Copy the lines from the one containing "The image size is (789, 606)." to the one containing "center [180, 568].", substituting "screen size" for "image size" and changing nothing else.

:: RECORD EXCERPTS

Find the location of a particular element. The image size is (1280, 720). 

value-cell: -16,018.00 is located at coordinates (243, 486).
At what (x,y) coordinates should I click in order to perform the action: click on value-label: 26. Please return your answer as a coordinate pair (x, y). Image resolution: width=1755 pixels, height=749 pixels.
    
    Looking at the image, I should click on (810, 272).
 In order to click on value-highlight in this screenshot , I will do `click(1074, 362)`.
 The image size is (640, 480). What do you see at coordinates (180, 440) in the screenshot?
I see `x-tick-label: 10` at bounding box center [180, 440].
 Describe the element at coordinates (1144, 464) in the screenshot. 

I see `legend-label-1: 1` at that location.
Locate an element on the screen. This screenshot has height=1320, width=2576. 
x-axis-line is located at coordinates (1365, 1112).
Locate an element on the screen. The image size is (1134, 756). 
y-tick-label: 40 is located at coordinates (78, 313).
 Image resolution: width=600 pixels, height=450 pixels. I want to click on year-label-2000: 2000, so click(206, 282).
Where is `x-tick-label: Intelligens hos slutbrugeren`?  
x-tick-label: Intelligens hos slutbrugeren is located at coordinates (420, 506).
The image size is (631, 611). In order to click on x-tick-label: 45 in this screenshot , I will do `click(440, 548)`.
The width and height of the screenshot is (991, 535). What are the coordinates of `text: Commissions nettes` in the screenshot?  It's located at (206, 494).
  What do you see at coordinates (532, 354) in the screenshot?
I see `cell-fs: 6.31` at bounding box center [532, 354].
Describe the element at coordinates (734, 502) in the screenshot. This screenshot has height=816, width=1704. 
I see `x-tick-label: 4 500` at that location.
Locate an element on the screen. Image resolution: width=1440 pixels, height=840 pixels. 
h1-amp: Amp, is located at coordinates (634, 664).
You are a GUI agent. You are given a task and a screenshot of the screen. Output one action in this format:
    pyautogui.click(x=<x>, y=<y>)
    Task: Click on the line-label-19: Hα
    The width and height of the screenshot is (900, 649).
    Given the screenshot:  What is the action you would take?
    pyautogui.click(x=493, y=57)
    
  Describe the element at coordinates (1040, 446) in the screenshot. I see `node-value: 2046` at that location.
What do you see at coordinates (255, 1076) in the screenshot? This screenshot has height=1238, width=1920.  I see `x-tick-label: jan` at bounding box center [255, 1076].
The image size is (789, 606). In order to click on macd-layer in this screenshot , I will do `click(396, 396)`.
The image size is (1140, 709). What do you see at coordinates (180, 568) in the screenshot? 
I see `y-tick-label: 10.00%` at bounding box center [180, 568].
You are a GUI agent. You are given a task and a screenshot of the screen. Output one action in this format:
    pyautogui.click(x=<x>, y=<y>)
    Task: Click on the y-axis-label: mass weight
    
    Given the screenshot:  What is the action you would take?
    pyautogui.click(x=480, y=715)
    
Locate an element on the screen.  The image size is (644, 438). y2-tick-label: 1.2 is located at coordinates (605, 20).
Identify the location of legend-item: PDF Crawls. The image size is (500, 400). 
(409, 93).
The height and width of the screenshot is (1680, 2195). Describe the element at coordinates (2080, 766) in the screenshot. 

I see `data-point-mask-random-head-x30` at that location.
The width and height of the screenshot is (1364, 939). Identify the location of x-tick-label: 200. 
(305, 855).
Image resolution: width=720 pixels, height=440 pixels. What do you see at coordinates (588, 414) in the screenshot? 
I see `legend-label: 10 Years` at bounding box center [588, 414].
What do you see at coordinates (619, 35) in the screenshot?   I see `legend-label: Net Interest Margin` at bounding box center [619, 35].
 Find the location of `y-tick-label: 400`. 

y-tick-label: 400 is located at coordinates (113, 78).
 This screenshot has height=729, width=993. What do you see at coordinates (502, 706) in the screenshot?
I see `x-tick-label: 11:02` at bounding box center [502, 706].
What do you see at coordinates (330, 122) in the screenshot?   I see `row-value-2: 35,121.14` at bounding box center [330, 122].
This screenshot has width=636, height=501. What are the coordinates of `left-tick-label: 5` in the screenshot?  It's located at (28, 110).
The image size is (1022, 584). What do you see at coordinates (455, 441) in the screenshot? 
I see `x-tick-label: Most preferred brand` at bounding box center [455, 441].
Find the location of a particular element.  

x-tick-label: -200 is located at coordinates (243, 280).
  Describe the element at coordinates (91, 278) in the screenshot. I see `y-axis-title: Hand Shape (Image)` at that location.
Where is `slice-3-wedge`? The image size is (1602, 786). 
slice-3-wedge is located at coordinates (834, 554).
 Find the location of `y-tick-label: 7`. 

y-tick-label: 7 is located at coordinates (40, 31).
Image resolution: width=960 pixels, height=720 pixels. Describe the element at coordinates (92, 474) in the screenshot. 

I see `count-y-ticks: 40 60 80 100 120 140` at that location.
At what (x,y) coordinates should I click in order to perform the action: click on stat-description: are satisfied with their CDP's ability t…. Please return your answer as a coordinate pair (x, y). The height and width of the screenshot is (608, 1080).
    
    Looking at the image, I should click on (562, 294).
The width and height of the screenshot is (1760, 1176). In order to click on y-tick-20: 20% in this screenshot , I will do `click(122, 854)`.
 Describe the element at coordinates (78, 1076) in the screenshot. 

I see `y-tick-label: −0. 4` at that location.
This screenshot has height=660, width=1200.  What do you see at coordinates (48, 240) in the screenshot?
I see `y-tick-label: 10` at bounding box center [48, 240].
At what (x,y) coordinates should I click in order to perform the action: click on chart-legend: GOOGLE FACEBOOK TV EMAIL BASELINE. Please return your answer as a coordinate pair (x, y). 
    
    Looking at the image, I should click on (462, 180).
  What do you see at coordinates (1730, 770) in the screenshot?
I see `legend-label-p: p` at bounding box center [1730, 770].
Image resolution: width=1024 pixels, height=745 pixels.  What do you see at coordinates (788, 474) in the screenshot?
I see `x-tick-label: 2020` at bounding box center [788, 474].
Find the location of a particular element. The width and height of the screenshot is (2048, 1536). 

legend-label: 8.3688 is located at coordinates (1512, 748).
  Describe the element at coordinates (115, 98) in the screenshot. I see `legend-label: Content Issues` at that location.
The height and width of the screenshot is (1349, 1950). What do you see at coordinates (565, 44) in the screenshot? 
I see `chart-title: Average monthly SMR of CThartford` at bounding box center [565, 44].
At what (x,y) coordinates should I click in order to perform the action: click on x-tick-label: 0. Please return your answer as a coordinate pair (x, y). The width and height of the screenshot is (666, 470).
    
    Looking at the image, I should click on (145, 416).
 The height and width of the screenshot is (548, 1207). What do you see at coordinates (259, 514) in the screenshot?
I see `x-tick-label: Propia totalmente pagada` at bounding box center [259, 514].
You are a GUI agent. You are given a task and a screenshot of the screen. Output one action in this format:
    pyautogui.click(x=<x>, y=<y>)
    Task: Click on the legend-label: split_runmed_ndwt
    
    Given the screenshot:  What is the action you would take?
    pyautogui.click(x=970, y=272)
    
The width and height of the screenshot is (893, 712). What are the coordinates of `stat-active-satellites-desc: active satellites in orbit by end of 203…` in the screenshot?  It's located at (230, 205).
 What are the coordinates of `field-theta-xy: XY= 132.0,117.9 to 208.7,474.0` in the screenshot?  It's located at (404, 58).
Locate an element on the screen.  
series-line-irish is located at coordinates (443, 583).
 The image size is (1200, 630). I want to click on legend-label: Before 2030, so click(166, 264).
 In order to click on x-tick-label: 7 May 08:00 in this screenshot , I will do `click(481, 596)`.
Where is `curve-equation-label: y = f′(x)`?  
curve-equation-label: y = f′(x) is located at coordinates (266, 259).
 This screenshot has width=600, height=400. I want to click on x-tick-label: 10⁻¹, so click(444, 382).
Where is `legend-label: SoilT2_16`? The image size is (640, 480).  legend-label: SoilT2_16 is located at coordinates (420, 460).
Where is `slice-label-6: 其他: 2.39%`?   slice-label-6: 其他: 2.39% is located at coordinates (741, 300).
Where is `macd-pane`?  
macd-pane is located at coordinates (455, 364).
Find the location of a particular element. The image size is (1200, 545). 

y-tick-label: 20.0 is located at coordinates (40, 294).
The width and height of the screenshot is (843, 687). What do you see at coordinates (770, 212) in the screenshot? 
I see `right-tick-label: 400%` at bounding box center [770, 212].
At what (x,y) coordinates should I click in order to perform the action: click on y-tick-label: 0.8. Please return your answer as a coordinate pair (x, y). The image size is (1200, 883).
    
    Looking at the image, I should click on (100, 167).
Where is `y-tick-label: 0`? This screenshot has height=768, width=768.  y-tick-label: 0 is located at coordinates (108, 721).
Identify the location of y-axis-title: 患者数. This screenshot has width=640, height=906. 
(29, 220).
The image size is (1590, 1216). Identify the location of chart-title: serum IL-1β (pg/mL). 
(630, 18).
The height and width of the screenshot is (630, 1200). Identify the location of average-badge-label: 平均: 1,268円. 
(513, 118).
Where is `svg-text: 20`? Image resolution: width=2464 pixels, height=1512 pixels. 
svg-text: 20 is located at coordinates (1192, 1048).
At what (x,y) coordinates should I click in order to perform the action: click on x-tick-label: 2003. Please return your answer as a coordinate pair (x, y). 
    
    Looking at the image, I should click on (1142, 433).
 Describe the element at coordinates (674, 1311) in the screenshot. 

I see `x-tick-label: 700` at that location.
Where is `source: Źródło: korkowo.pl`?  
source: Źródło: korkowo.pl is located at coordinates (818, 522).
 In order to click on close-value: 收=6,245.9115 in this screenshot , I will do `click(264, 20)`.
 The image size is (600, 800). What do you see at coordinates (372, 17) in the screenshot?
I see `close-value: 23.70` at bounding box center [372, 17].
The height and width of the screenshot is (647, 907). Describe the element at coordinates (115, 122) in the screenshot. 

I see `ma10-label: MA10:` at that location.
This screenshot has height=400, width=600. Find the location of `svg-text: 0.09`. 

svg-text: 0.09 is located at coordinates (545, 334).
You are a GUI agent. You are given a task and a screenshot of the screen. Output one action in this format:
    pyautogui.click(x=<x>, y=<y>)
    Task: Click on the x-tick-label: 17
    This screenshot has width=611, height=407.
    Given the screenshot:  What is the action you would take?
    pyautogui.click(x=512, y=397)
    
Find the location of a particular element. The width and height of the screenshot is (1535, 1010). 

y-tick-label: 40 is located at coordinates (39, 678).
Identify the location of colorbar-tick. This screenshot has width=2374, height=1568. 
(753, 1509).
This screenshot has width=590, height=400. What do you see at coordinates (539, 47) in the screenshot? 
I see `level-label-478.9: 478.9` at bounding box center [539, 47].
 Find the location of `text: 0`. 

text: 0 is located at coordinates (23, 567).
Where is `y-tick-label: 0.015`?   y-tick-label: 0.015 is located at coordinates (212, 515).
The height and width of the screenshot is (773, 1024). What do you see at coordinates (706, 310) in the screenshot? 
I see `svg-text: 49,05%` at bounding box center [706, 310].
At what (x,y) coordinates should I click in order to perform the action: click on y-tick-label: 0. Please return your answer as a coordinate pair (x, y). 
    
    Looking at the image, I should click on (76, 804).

::::

* RESULT OF THE EXERCISE *
The screen size is (789, 606). In order to click on macd-layer in this screenshot , I will do `click(396, 396)`.
The screen size is (1140, 709). What do you see at coordinates (180, 568) in the screenshot? 
I see `y-tick-label: 10.00%` at bounding box center [180, 568].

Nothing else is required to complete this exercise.